Fils d’Edmond Pinçon, employé aux PTT et de Marguerite, née Mercier, institutrice, Roger Pinçon alla à l’école primaire, obtint le CEP. Il effectua dix-huit mois de service militaire en France dans un régiment de spahis, fut nommé maréchal des logis. Démobilisé en 1928, Il travailla comme ascensoriste chez Otis Pifre.

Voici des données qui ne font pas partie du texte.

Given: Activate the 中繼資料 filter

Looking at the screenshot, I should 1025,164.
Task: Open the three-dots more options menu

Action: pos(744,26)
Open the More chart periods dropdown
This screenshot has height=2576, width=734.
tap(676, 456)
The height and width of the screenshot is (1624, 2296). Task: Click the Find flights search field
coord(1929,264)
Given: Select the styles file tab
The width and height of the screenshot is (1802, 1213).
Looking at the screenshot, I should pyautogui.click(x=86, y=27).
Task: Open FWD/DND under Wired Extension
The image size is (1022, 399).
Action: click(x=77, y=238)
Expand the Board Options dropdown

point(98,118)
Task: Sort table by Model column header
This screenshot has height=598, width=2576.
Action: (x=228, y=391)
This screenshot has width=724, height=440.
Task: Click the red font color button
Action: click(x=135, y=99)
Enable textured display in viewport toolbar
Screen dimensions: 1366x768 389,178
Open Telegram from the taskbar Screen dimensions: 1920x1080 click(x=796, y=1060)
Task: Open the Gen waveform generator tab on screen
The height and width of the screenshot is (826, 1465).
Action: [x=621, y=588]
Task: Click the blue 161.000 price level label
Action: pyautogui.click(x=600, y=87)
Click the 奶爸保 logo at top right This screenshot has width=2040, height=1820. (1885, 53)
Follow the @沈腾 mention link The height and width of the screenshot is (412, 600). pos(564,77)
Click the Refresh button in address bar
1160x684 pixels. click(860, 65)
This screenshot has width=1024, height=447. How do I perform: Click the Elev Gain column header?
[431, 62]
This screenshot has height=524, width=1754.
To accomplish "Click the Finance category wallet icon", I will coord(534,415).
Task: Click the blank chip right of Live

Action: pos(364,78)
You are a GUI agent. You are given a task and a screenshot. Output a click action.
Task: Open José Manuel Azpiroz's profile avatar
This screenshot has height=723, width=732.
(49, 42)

Il épousa Simone Nève, conditionneuse, le 31 octobre 1939 à Paris (Xe arr.), le couple demeura à Nogent-sur-Marne (Seine, Val-de-Marne). Il adhéra à la CGTU en 1929, puis à la CGT lors de la réunification. Il adhéra au parti communiste en 1935, il suivit une école de formation à Royan (Charente-Maritime). Il exerça différents métiers chauffeur-livreur, forgeron, soudeur.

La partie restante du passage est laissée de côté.